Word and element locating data
◇ ◇ ◇

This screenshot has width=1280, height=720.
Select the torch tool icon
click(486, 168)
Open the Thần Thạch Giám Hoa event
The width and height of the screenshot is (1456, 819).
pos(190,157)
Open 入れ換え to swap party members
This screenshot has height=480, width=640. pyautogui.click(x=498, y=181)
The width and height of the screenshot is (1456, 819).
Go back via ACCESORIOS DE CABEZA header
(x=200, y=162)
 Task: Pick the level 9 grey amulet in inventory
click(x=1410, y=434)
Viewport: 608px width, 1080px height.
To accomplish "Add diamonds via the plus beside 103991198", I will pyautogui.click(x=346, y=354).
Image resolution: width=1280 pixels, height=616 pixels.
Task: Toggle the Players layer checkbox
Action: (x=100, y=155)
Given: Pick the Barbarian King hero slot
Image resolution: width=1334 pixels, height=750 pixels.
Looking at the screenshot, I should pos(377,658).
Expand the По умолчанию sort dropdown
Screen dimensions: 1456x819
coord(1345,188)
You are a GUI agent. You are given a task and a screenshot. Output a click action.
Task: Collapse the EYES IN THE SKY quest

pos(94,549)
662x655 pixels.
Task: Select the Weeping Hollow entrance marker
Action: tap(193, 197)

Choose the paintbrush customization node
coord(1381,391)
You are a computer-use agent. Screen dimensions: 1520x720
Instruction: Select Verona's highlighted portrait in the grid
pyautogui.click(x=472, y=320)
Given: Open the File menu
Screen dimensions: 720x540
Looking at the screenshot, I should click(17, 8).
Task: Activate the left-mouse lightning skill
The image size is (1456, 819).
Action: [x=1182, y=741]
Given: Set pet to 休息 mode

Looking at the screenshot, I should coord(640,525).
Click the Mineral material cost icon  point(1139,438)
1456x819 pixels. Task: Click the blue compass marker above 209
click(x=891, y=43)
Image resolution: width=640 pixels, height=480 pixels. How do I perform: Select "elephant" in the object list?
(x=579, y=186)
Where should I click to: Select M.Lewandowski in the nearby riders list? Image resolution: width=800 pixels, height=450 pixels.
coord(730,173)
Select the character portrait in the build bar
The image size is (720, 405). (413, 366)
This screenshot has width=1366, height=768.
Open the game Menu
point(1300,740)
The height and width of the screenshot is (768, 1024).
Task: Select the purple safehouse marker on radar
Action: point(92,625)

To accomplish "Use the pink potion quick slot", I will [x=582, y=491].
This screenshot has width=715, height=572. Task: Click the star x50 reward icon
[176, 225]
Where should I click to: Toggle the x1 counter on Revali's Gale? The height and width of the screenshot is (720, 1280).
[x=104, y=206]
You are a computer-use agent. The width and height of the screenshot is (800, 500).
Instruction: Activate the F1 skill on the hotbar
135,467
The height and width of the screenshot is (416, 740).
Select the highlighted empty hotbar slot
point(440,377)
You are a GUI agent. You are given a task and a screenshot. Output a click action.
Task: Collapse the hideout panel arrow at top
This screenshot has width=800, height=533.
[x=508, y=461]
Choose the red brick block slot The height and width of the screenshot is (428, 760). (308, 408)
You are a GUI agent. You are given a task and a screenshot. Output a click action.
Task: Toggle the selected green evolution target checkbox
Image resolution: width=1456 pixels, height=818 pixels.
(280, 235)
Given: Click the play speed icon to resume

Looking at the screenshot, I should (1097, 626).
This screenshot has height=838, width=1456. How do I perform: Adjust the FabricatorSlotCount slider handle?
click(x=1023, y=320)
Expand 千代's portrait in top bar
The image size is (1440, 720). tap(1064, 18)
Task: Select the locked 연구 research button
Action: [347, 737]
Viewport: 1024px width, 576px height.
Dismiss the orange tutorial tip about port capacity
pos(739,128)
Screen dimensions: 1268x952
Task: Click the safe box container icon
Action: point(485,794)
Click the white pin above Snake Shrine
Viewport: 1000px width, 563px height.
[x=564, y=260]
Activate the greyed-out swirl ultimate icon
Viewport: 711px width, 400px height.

◇ ◇ ◇

(What this task involves): Switch every "How do I perform" in the rows to "How can I do" and reproduce them otherwise unchanged.

(Solution for this problem):
This screenshot has width=1280, height=720.
Select the torch tool icon
click(486, 168)
Open the Thần Thạch Giám Hoa event
The width and height of the screenshot is (1456, 819).
pos(190,157)
Open 入れ換え to swap party members
This screenshot has height=480, width=640. pyautogui.click(x=498, y=181)
The width and height of the screenshot is (1456, 819).
Go back via ACCESORIOS DE CABEZA header
(x=200, y=162)
 Task: Pick the level 9 grey amulet in inventory
click(x=1410, y=434)
Viewport: 608px width, 1080px height.
To accomplish "Add diamonds via the plus beside 103991198", I will pyautogui.click(x=346, y=354).
Image resolution: width=1280 pixels, height=616 pixels.
Task: Toggle the Players layer checkbox
Action: (x=100, y=155)
Given: Pick the Barbarian King hero slot
Image resolution: width=1334 pixels, height=750 pixels.
Looking at the screenshot, I should pos(377,658).
Expand the По умолчанию sort dropdown
Screen dimensions: 1456x819
coord(1345,188)
You are a GUI agent. You are given a task and a screenshot. Output a click action.
Task: Collapse the EYES IN THE SKY quest

pos(94,549)
662x655 pixels.
Task: Select the Weeping Hollow entrance marker
Action: tap(193, 197)

Choose the paintbrush customization node
coord(1381,391)
You are a computer-use agent. Screen dimensions: 1520x720
Instruction: Select Verona's highlighted portrait in the grid
pyautogui.click(x=472, y=320)
Given: Open the File menu
Screen dimensions: 720x540
Looking at the screenshot, I should click(17, 8).
Task: Activate the left-mouse lightning skill
The image size is (1456, 819).
Action: [x=1182, y=741]
Given: Set pet to 休息 mode

Looking at the screenshot, I should coord(640,525).
Click the Mineral material cost icon  point(1139,438)
1456x819 pixels. Task: Click the blue compass marker above 209
click(x=891, y=43)
Image resolution: width=640 pixels, height=480 pixels. How can I do: Select "elephant" in the object list?
(x=579, y=186)
Where should I click to: Select M.Lewandowski in the nearby riders list? Image resolution: width=800 pixels, height=450 pixels.
coord(730,173)
Select the character portrait in the build bar
The image size is (720, 405). (413, 366)
This screenshot has width=1366, height=768.
Open the game Menu
point(1300,740)
The height and width of the screenshot is (768, 1024).
Task: Select the purple safehouse marker on radar
Action: point(92,625)

To accomplish "Use the pink potion quick slot", I will [x=582, y=491].
This screenshot has width=715, height=572. Task: Click the star x50 reward icon
[176, 225]
Where should I click to: Toggle the x1 counter on Revali's Gale? The height and width of the screenshot is (720, 1280).
[x=104, y=206]
You are a computer-use agent. The width and height of the screenshot is (800, 500).
Instruction: Activate the F1 skill on the hotbar
135,467
The height and width of the screenshot is (416, 740).
Select the highlighted empty hotbar slot
point(440,377)
You are a GUI agent. You are given a task and a screenshot. Output a click action.
Task: Collapse the hideout panel arrow at top
This screenshot has width=800, height=533.
[x=508, y=461]
Choose the red brick block slot The height and width of the screenshot is (428, 760). (308, 408)
You are a GUI agent. You are given a task and a screenshot. Output a click action.
Task: Toggle the selected green evolution target checkbox
Image resolution: width=1456 pixels, height=818 pixels.
(280, 235)
Given: Click the play speed icon to resume

Looking at the screenshot, I should (1097, 626).
This screenshot has height=838, width=1456. How can I do: Adjust the FabricatorSlotCount slider handle?
click(x=1023, y=320)
Expand 千代's portrait in top bar
The image size is (1440, 720). tap(1064, 18)
Task: Select the locked 연구 research button
Action: [347, 737]
Viewport: 1024px width, 576px height.
Dismiss the orange tutorial tip about port capacity
pos(739,128)
Screen dimensions: 1268x952
Task: Click the safe box container icon
Action: point(485,794)
Click the white pin above Snake Shrine
Viewport: 1000px width, 563px height.
[x=564, y=260]
Activate the greyed-out swirl ultimate icon
Viewport: 711px width, 400px height.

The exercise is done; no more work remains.